» **Selected excerpt**
§ §

The Statistical Derivation of Environmental Quality Guidelines

Abstract

The thesis investigated statistical tools to improve the derivation of direct and indirect environmental quality guidelines (EQGs). Direct EQGs use measurements taken directly from the environmental matrix or phase of interest to estimate an EQG. An example is the set of Ontario Typical Ranges (OTR) that are used as criteria for lakefill, storm water pond sediment, brownfields remediation, application of non-agricultural source materials to farmland and as general soil benchmarks for use in risk assessments. An OTR for a specific analyte is estimated as a quantile of a dataset comprised of jurisdiction-specific direct measurements. OTRs are estimated in a variety of matrices; currently the most sampled matrix is surficial soil. OTRs estimated using rural park data include background concentrations and non-point source and/or long range transport contributions. As such, these are estimates of ambient levels (ALs) used by many jurisdictions including Canada, as source terms in human health and ecological risk assessments.

A limitation of soil OTRs is that OTRs are estimated within administrative regions without consideration of soil taxonomy or pedogenic processes. Further limitations are the logic underpinning how administrative regions are combined and the choice of sub-optimal statistical tools. Weaknesses of the current OTR derivation method were addressed in this thesis by geostatistical models that do not consider administrative regions thereby obviating the logic paradigm for combining administrative regions and choice of sub-optimal statistical tools. Geostatistically derived site-specific ALs reduce the bias implicit in more broadly based ALs such as those generated using the current OTR paradigm. Given the myriad uses of OTRs in Ontario and ALs globally, reduced bias will result in improved environmental decision making.

§ §

» **Listed records**
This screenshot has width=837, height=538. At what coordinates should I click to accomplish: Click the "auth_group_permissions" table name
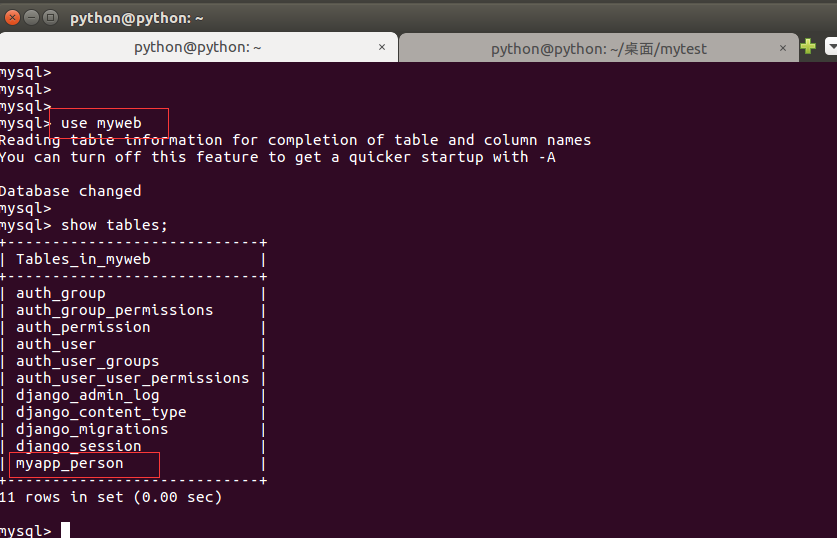point(114,310)
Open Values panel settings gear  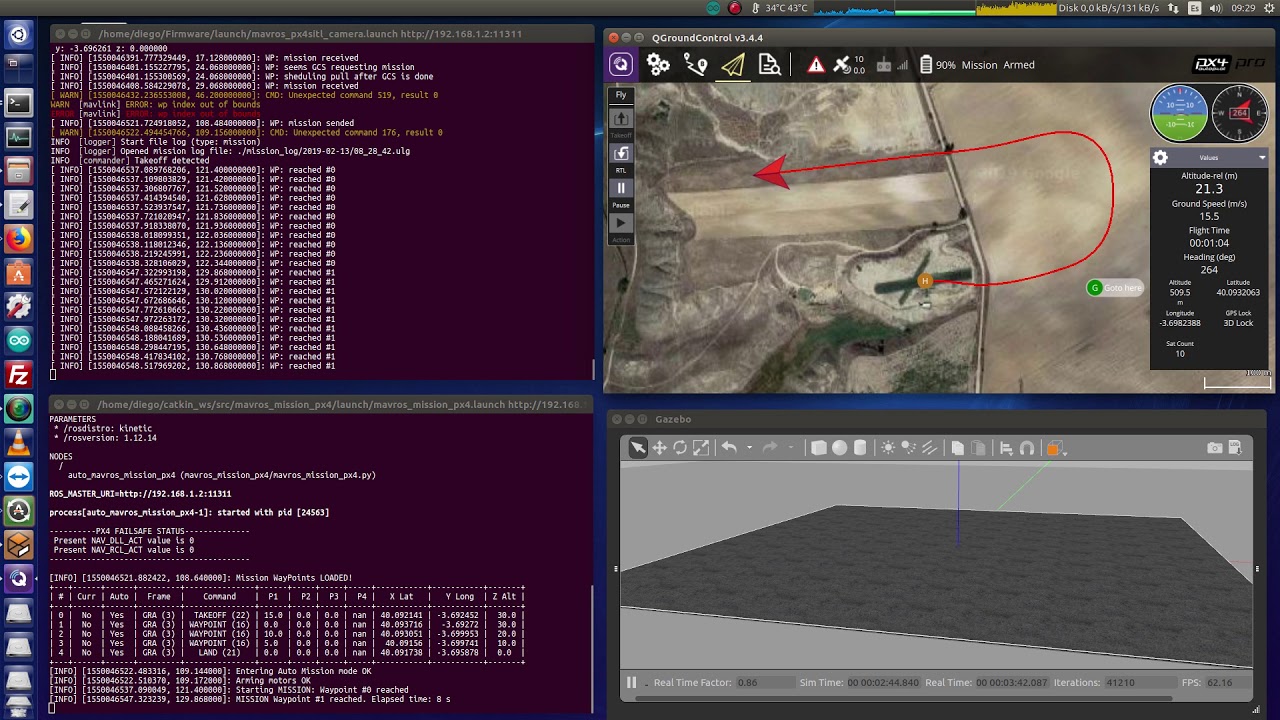(x=1160, y=158)
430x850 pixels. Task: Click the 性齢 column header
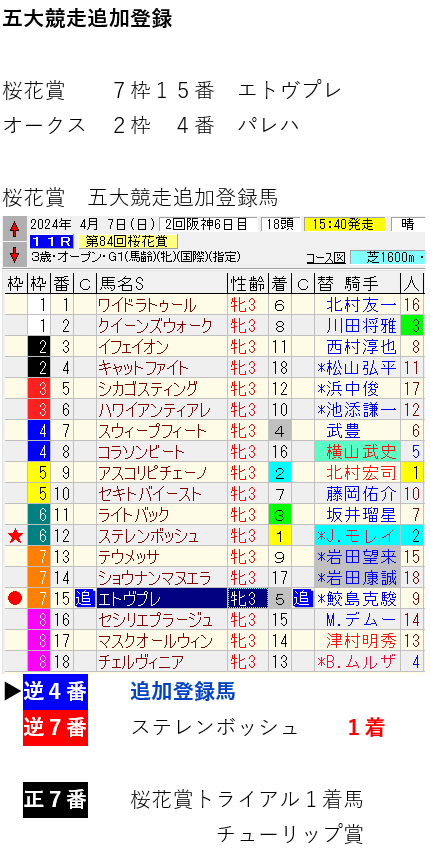pyautogui.click(x=248, y=283)
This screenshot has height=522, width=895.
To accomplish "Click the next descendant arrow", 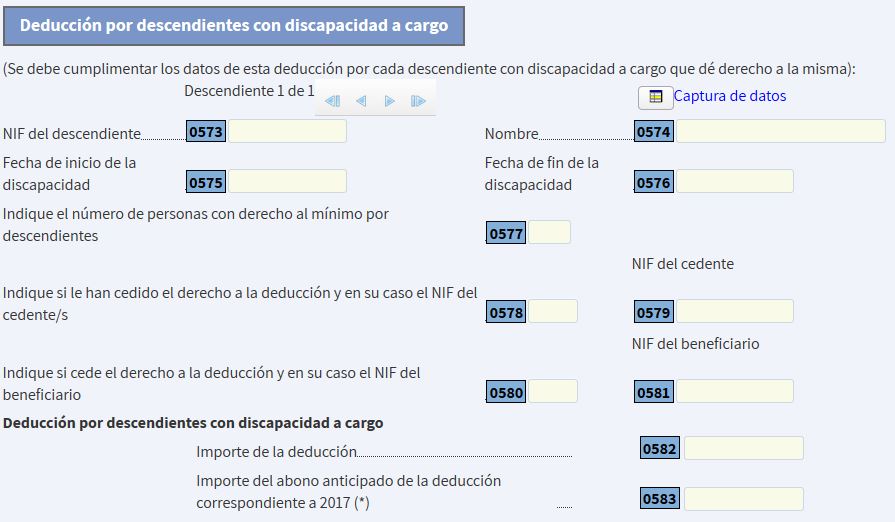I will (390, 101).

§ §

» **Directions**
a - According to the thesis abstract, which matrix is currently sampled most for OTRs?
b - Echo the thesis abstract word for word, from "A limitation of" up to and including "environmental decision making.".
The records have nothing to do with the thesis abstract.

» **Solutions to the exercise**
a - Surficial soil.

b -
A limitation of soil OTRs is that OTRs are estimated within administrative regions without consideration of soil taxonomy or pedogenic processes. Further limitations are the logic underpinning how administrative regions are combined and the choice of sub-optimal statistical tools. Weaknesses of the current OTR derivation method were addressed in this thesis by geostatistical models that do not consider administrative regions thereby obviating the logic paradigm for combining administrative regions and choice of sub-optimal statistical tools. Geostatistically derived site-specific ALs reduce the bias implicit in more broadly based ALs such as those generated using the current OTR paradigm. Given the myriad uses of OTRs in Ontario and ALs globally, reduced bias will result in improved environmental decision making.